Busy schedules and full calendars lead to exhausted minds and overwhelmed spirits. Our bodies crave needed rest and the thought of setting the alarm just 10 minutes early seems to be too valuable a commodity that we just can’t bring ourselves to trade.
We long for the days where we could devote huge hunks of time to in-depth Bible study and lengthy, super-focused prayers. We remember how sweet our walks were with the Lord during those days where we attended Beth Moore studies and wrote page upon page in our prayer journals.
I have been guilty of feeling that those days were the standard, that IF I was to have a “quiet time” that was what God expected it to look like AND if it didn’t then I wasn’t living up to my share of my relationship with Him.
Can you relate?
I like predictability. I appreciate a plan. I need structure. I function by a schedule. I want to predictably set a plan with structure that fits into my schedule. And I try to do that with my quiet time only to become frustrated and feel defeated when it doesn’t work or last. Usually, with the foreknowledge that my expectations are unrealistic and won’t work, I have stopped trying . . .

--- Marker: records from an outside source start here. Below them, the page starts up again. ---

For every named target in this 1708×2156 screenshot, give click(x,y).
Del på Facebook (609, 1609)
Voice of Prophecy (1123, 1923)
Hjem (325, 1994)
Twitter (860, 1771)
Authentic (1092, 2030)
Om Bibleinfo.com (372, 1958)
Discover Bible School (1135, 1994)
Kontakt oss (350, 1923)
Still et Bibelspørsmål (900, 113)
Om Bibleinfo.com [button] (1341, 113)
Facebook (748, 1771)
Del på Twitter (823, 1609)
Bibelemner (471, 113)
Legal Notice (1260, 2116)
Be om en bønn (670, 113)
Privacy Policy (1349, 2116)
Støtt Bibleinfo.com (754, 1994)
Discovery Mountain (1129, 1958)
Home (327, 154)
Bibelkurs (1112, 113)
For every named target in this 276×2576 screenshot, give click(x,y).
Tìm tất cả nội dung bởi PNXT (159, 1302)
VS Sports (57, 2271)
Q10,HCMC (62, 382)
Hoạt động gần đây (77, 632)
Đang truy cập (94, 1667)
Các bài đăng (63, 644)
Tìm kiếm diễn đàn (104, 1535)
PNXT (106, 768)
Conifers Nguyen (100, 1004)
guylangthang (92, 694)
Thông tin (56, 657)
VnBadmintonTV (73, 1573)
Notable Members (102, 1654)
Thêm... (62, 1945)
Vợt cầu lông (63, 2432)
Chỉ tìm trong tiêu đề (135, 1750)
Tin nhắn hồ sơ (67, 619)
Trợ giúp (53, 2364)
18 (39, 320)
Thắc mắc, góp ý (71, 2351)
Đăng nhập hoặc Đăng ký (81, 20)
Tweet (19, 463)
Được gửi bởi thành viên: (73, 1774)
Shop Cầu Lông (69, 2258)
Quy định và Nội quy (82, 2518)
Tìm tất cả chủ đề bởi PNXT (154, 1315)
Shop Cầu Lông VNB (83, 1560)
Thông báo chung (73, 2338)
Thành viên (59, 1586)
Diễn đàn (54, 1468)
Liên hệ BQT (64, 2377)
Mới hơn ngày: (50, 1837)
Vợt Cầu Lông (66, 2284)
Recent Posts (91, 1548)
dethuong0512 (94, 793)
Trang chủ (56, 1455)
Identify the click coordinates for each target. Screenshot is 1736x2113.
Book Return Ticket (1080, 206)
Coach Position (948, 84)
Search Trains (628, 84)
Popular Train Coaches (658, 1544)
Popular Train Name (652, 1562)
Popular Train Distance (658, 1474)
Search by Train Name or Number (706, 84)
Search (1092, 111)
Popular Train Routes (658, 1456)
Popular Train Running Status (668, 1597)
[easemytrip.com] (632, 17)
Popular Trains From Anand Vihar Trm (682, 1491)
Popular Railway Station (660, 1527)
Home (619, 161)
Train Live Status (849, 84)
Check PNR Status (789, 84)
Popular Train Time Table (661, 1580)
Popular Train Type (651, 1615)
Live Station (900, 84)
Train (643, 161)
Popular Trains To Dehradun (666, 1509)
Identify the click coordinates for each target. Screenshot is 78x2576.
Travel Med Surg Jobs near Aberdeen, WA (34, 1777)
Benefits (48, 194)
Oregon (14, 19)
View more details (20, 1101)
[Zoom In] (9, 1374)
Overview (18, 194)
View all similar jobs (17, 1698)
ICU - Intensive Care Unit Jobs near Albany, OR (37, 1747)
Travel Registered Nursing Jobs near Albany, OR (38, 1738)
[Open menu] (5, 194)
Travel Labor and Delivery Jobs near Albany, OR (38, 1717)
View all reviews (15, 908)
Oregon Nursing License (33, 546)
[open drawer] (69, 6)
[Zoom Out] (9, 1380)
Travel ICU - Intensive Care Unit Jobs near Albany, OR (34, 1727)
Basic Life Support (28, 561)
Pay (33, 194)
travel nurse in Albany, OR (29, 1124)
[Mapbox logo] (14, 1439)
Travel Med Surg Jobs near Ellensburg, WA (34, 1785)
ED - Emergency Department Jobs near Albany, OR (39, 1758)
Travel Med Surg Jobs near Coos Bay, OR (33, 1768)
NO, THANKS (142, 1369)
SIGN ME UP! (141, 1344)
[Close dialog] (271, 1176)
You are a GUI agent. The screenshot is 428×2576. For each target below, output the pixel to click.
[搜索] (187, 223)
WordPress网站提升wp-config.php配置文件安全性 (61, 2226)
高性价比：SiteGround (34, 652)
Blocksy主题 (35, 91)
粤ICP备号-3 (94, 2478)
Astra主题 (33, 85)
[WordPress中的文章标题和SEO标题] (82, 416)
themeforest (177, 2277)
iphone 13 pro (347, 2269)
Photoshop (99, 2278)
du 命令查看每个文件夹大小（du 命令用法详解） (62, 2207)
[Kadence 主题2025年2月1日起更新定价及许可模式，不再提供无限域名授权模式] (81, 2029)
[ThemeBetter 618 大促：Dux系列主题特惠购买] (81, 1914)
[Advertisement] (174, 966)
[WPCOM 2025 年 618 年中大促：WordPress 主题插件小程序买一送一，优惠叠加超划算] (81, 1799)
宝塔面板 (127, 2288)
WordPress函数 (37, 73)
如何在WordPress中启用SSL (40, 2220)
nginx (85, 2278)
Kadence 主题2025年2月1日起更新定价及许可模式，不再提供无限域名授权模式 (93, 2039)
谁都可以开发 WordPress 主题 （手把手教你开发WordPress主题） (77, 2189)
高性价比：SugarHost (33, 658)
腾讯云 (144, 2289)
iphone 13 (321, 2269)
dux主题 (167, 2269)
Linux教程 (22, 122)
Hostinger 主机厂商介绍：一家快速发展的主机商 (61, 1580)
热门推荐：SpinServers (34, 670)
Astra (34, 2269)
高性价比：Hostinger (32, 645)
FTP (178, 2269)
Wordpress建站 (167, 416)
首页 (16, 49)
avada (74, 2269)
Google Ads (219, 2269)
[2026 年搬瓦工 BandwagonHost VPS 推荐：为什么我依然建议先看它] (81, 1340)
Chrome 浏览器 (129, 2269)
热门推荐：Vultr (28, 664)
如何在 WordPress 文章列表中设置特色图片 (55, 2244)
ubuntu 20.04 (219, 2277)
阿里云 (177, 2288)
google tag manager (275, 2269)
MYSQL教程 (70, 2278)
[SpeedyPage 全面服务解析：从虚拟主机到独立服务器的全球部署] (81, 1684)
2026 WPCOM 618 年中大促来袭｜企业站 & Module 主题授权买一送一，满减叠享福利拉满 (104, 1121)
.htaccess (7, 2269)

As much as I want to read that book by Jen Wilken and the other one by Ruth Chou Simmons that I got for Christmas, I am VERY aware that it is now July and I haven’t cracked the cover of either one. I just haven’t found the space to squeeze either of them into my day-to-day. I asked for both with the best intentions and unwrapped them with sincere appreciation and excitement. Now, I glance at them sitting there I find myself feeling guilty.
Can you relate here too?
With my daughters at their ages now, with trials that have brought me to the place I am now, with the fact it is literally the summer season and I have “more” time now – God has shown me where His grace continues to intercept my needs.
He has striped back my expectations of a “quiet time” and of my role in my relationship with Him. He compassionately – without judgement, meets me where I am time and time and time and season upon season upon season again.
While I want to say that I will have a 30 minute Bible study every morning and blog three times every week, God appreciates my desire and my enthusiasm. However, if I were to make such commitments, He already knows how and when and where I will break them. I imagine him smiling, shaking His head and gently reminding me that He has only given me THIS day with just the right amount of manna to live it.
I am learning to trust Him to give me the daily bread from His word that I need when I need it. I don’t know what my quest for a quiet time might look like tomorrow, or when we go back-to-school next month, but I do know how and where I am going to seek Him and find Him today. If I can only devote 3 minutes to intentionally seeking Him, I trust His Spirit will meet me where I am.
It is for freedom that He has set us free – not to be shackled to feelings of guilt because Satan has told us that our time with Him is less than what it should be. If we are seeking Him with all our heart, His word tells us that He will be found. And, (This is the best part! I love the way our relationship with Christ works!) even and especially when we don’t FEEL like seeking Him, we can confess that and rest in the truth that He shows up in our weakest areas, meets us where we are AND He carries the lion’s share of the load.
Yes, today and this summer I am relishing my “quiet time” as being my “peaceful time.” I can take my time and I can process what I am studying. I can pray and I can tell I am growing.
Tomorrow, or the next season probably will not be so peaceful, but God’s grace will still be as sweet. He knows my heart and has weighed my motivations. He will be just as faithful then as He is now.